Los clientes de F5 que utilizan dispositivos y soluciones BIG-IP incluyen gobiernos, empresas de Fortune 500, bancos, proveedores de servicios de Internet y muchas marcas de consumo, incluidas Microsoft, Oracle y Facebook.
El viernes, F5 reveló que lanzaron parches para una vulnerabilidad crítica de 10/10 CVSSv3 registrada como CVE-2020-5902 .
Esta vulnerabilidad permite que un atacante remoto acceda a la Interfaz de usuario de gestión de tráfico (TMUI) del controlador de entrega de aplicaciones BIG-IP (ADC) sin autenticación y realice la ejecución remota de código.
Explotar un dispositivo BIG-IP permitiría a un atacante obtener acceso completo al sistema, exportar credenciales de usuario y potencialmente atravesar la red interna del dispositivo.
«Esta vulnerabilidad permite a los atacantes no autenticados o usuarios autenticados, con acceso de red a TMUI, a través del puerto de administración BIG-IP y / o Self IPs, ejecutar comandos arbitrarios del sistema, crear o eliminar archivos, deshabilitar servicios y / o ejecutar código Java arbitrario. Esta vulnerabilidad puede resultar en un compromiso total del sistema. El sistema BIG-IP en modo Appliance también es vulnerable. Este problema no está expuesto en el plano de datos; solo el plano de control se ve afectado » , dice el aviso de F5 .
Debido a la gravedad de esta vulnerabilidad, el Comando Cibernético de EE. UU. Emitió una alerta en la que se recomienda que los usuarios instalen la actualización y no la pospongan hasta después de las vacaciones del 4 de julio.
F5 BIG-IP PoC exploits liberados y utilizados activamente
Hoy, numerosos investigadores han comenzado a publicar exploits para la vulnerabilidad F5 BIG-IP CVE-2020-5902 para ilustrar cuán fácil es exfiltrar datos y ejecutar comandos en dispositivos vulnerables.

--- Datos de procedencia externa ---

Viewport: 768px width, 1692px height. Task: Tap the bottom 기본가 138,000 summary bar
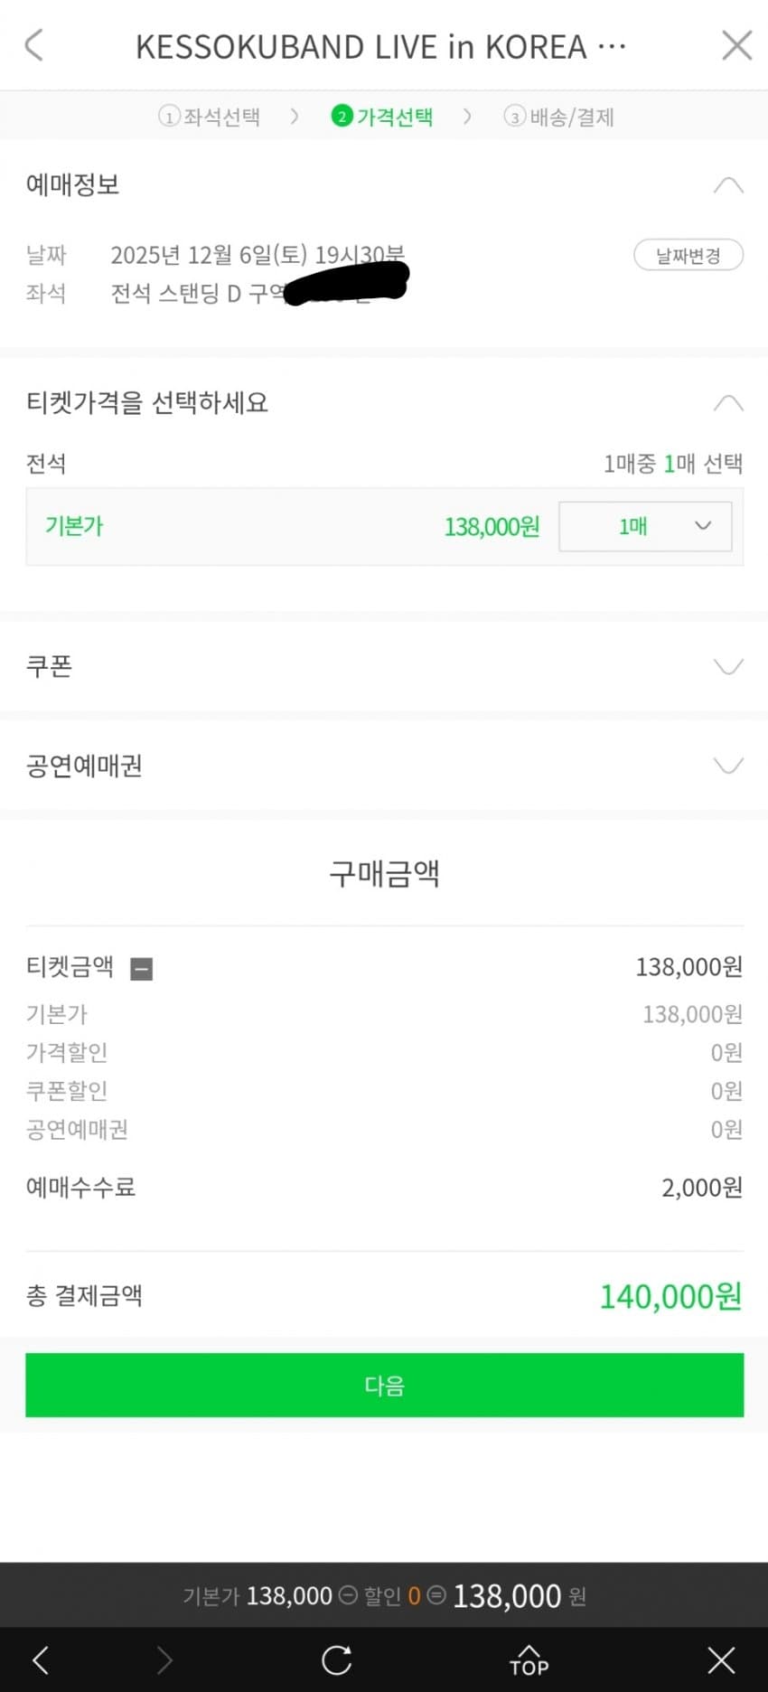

Otro investigador ha creado un repositorio de GitHub que enumera los PoC para realizar diversas tareas, como mostrar el archivo / etc / passwd para acceder a las credenciales almacenadas o para ver el archivo de configuración del dispositivo.
Rich Warren de NCC Group ya ha comenzado a ver ataques remotos que intentan explotar dispositivos F5 BIG-IP.
Si está utilizando dispositivos F5 BIG-IP en su red, debe parchear sus dispositivos ahora.
Las versiones BIG-IP vulnerables a los ataques (11.6.x, 12.1.x, 13.1.x, 14.1.x, 15.0.x, 15.1.x) deben actualizarse a las versiones parcheadas correspondientes (11.6.5.2, 12.1.5.2, 13.1 .3.4, 14.1.2.6, 15.1.0.4).
Se recomienda a los usuarios de los mercados en la nube (por ejemplo, AWS, Azure, GCP y Alibaba) que cambien a las versiones BIG-IP Virtual Edition (VE) 11.6.5.2, 12.1.5.2, 13.1.3.4, 14.1.2.6, 15.0.1.4, o 15.1.0.4, si está disponible.
Sin lugar a dudas, APT, los actores patrocinados por el estado y los operadores de ransomware, si no es que ya lo hacen, utilizarán estas vulnerabilidades para tratar de violar su red. Parche ahora!